- Court: High Court of Australia
- Decided: 9 March 2000
- Citations: [2000] HCA 11, (2000) 200 CLR 591
- Transcripts: 1 Sep 1999 [1999] HCATrans 300; 2 Sep 1999 [1999] HCATrans 303;

Case history
- Subsequent actions: [2001] FCA 1603, Federal Court

Court membership
- Judges sitting: Gleeson CJ, Gaudron, McHugh, Gummow, Kirby, Hayne and Callinan JJ

= Truth About Motorways Pty Ltd v Macquarie Infrastructure Investment Management Ltd =

Truth About Motorways Pty Ltd v Macquarie Infrastructure Investment Management Ltd, is a landmark Australian judgment of the High Court. The matter related to standing of third parties with no direct involvement.

==Facts==
The third party, a community group called Truth About Motorways, sought a writ of prohibition against Macquarie Infrastructure Investment Management Ltd to stop the publishing of a prospectus calling for investors in a new toll road proposal in Sydney. The prospectus, claimed Truth About Motorways, was misleading with regard to the number of cars that would use the road and sought an order compelling the publication of corrective advertising. Such action they claimed was misleading contrary to the Trade Practices Act 1974.

==Findings==
The High Court was asked to determine whether the community group had standing, that is the legal right to bring the legal action.

The High Court of Australia found that a third party could have standing.

- Although it has been suggested that a stranger could only obtain the remedy of prohibition at the discretion of a court (ex debito justitiae) it has never been doubted that, in a proper case, the remedy is available to a stranger, ie a person without standing in the sense of a special or personal interest. (per Kirby J at 162)
- It is not accurate to say that for all classes of proceedings the law required that the moving party have a real, or actual, or special interest in the outcome....an absence of a special interest, or of a particular grievance does not preclude a grant of prohibition or certiorari respectively.
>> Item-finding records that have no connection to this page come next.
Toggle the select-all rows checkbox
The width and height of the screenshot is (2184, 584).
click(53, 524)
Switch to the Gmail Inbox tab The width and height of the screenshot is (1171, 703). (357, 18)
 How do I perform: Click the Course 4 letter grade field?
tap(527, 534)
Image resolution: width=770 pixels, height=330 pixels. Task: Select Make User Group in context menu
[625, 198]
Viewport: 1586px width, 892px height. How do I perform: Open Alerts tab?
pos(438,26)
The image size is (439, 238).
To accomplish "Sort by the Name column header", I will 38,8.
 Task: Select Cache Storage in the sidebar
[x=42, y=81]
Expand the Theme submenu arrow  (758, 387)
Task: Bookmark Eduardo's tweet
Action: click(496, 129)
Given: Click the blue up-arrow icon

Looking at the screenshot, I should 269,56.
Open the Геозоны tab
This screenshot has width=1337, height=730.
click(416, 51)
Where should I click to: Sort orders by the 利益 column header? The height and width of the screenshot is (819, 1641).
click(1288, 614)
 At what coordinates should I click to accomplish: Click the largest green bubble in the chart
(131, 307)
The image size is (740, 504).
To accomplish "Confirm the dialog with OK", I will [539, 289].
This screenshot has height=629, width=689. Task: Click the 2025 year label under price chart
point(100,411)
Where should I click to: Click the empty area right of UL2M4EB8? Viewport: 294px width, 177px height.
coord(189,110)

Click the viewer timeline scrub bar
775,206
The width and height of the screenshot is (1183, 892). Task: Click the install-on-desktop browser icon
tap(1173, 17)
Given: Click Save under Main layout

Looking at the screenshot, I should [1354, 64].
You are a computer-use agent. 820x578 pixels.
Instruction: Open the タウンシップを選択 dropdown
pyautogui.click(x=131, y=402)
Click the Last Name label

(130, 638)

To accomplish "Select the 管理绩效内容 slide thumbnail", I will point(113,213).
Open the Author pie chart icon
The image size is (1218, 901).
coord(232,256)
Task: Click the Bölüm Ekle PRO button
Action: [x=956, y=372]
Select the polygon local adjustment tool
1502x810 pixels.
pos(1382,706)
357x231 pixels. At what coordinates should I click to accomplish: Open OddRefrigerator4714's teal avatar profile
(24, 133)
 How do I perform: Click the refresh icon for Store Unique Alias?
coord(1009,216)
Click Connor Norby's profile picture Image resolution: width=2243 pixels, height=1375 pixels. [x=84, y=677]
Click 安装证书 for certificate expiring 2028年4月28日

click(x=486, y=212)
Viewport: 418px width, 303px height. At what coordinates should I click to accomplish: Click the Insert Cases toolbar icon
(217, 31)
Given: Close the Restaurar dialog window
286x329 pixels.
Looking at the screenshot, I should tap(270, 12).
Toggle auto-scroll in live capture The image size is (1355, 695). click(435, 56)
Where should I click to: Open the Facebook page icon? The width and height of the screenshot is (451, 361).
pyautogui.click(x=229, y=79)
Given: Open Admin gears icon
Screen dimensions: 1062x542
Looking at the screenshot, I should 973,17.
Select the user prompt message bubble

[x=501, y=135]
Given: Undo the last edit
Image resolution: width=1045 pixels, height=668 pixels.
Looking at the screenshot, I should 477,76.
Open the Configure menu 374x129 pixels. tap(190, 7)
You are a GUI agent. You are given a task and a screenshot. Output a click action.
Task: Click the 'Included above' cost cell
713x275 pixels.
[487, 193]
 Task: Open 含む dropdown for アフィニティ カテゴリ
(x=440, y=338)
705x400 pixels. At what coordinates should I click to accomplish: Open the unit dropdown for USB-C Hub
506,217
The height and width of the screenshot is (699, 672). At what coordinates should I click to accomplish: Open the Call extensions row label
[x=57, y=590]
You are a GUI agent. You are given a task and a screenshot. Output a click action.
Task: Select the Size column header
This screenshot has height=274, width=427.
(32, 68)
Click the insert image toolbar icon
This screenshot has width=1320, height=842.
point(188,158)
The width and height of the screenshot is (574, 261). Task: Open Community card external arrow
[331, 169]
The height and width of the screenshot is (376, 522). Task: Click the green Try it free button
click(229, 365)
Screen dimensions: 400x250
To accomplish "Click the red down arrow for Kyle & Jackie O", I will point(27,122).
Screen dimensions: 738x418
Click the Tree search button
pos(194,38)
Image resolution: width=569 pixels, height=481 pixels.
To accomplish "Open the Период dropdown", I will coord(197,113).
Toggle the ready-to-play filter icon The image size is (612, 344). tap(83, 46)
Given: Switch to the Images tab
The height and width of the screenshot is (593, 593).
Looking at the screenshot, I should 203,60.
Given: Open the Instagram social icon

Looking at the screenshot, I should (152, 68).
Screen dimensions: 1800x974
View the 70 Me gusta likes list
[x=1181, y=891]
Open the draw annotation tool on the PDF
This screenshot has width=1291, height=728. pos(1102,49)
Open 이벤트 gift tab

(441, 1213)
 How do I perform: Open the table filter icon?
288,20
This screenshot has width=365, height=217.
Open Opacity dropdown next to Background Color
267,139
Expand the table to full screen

A stranger may seek habeas corpus and quo warranto may be granted at the suit of either the Attorney-General ex officio, or any other person. (per Callinan J at 211)

The litigation was ultimately dismissed because the community group was unable to provide security for Macquarie’s legal costs, but the decision is important as it established a very wide standing in matters of the public interest.